Creating a talent brand is more than bringing in a foosball table and telling everyone you’re a fun place to work; it’s more complex and can be difficult to define. When trying to decide or refine your talent brand, a good starting point is to open a dialogue with current or existing employees. Ask them questions like:

  • What defines their experience?
  • What talents do they feel are most valued or missing?
  • Does the environment nurture them to excel and grow?
  • Do the organization’s leaders inspire them?

Answers to these questions will define your internal reputation. Put aside your biases or what you think their answers should be. Try to connect with how current talent experiences your brand. This internal reputation is a key piece of your employment brand.

Promoting Your Brand

Visibility is another key piece of branding, and the proliferation of social media has made it easier than ever to convey your talent brand easily across a wide range of media. There are tools and outlets galore to showcase your brand: blogging, videos, real time feeds—a virtual play-by-play of your daily triumphs or quarterly challenges.

Promote your brand by sharing links to your publications, products and partners—anything you feel reflects an important aspect of your company. Job seekers who feel a connection with your brand will seek you out, even if you don’t have a current job opening. Just as importantly, candidates who fall elsewhere on the values spectrum will be less likely to clog your talent searches with ill-fitting applications.

Dataset excerpt –
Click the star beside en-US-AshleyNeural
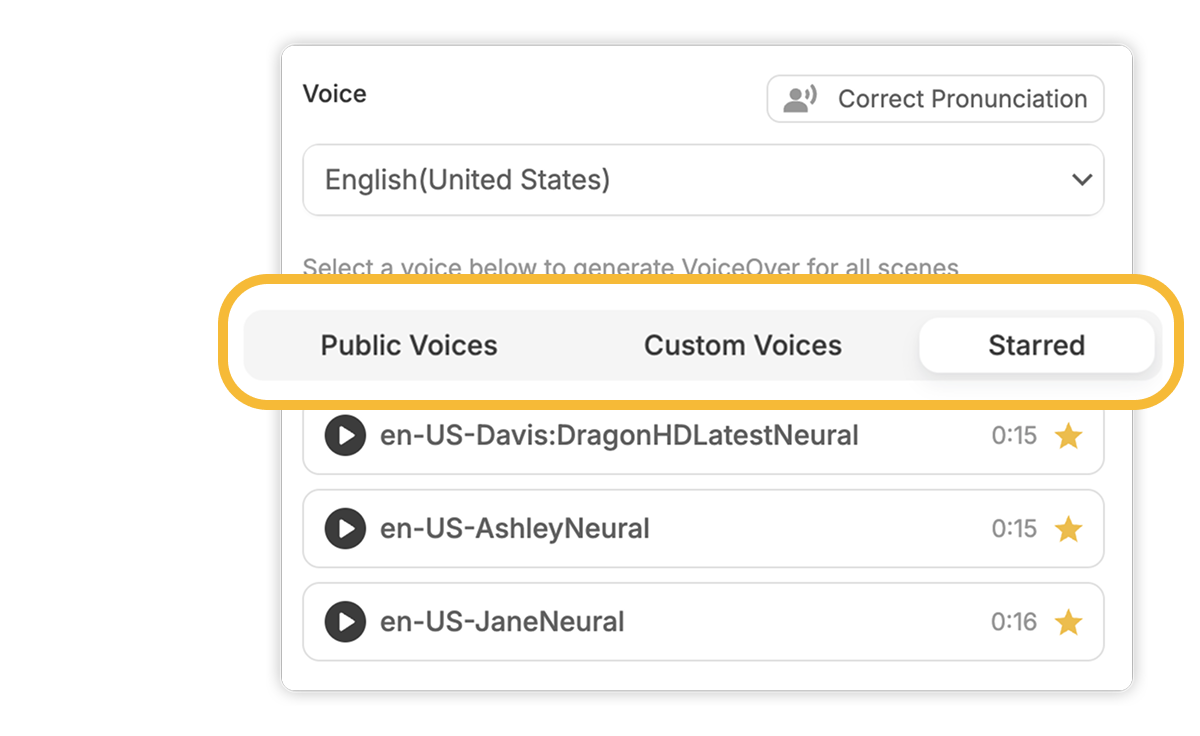 1069,529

What the task requires – Reproduce the passage on building and promoting a talent brand word for word, from its first sentence to its last.

The result –
Creating a talent brand is more than bringing in a foosball table and telling everyone you’re a fun place to work; it’s more complex and can be difficult to define. When trying to decide or refine your talent brand, a good starting point is to open a dialogue with current or existing employees. Ask them questions like:

  • What defines their experience?
  • What talents do they feel are most valued or missing?
  • Does the environment nurture them to excel and grow?
  • Do the organization’s leaders inspire them?

Answers to these questions will define your internal reputation. Put aside your biases or what you think their answers should be. Try to connect with how current talent experiences your brand. This internal reputation is a key piece of your employment brand.

Promoting Your Brand

Visibility is another key piece of branding, and the proliferation of social media has made it easier than ever to convey your talent brand easily across a wide range of media. There are tools and outlets galore to showcase your brand: blogging, videos, real time feeds—a virtual play-by-play of your daily triumphs or quarterly challenges.

Promote your brand by sharing links to your publications, products and partners—anything you feel reflects an important aspect of your company. Job seekers who feel a connection with your brand will seek you out, even if you don’t have a current job opening. Just as importantly, candidates who fall elsewhere on the values spectrum will be less likely to clog your talent searches with ill-fitting applications.